If you immerse yourself in almost any form of narrative-based media, chances are that you’ll find a romance as some part of the plot. Action adventure movie where things go boom? I bet there’s a girl the beefed up hero is fighting for. Angsty series about life, loss, and coming of age? Someone’s getting their first kiss. It’s practically a cliché to open every realist drama on TV with an explicit s*x scene so we know things are going to be “edgy” and “interesting.” These aren’t romances, though, and they’re not er*tica. Romance is a big part of many people’s lives, and romantic elements are a big part of many narratives, serving to establish character, build motivation, and add emotional depth, tension, catharsis, and resolution. Romance isn’t a requirement for storytelling (or in life). But if you look more closely, I think you’ll start to notice just how prevalent it is even (especially?) in books, shows, and movies that aren’t romances at all.
So, are you writing a romance? I suspect probably not. But read some speculative romances and see if that’s a genre that excites you and is something you want your own book to be. Read speculative novels that aren’t specifically categorized as romances and see if that feels like a better fit instead. There’s no right or wrong answer to what your book is going to be, and you’re asking the right questions to make sure that what you’re writing is meeting what agents and future readers are going to expect when they pick up your book.
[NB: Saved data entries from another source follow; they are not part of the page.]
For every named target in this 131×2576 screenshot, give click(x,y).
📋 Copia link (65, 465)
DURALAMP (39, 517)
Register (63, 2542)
As for er*t*ca, the answer is the same: this is its own distinct genre with its own expectations. Look for romance publishers who specifically publish er*tica in order to get a sense of the genre and how it differs from other forms of fiction that have explicit s*x in them. Er*tica and er*otic romance aren’t even the same genre—that’s how big all these distinctions are! It’s not the presence of s*x that makes a novel er*tica, or an er*tic romance—it’s the role and function of s*x in the plot and character arc, and the way the novel favors s*xual content as the spine of the narrative over other forms of narrative work.
There are SO MANY mainstream novels with explicit content and/or deeply s*xual undertones (or overtones) that aren’t categorized as romance or er*tica at all. Call Me By Your Name, The English Patient, Sula, Vladimir, I Keep My Exoskeletons to Myself, All Night Pharmacy, Atonement, Prodigal Summer, The Corrections, Amy and Isabelle, The Shards, My Dark Vanessa, The Seven Moons of Maali Almeida — I’m scanning my ereader and came up with this list in two seconds. You’ll have your own list and your own opinions. The point is that sxual content is commonplace in literature and your book is not going to be too hot for publishers or readers to handle. The answer to how much is too much is about what works in your own writing, in your own novel, and how it’s earned its place as essential to the story you’re telling. You won’t necessarily know the answer to that until you finish writing.
So keep reading, keep writing, and keep going!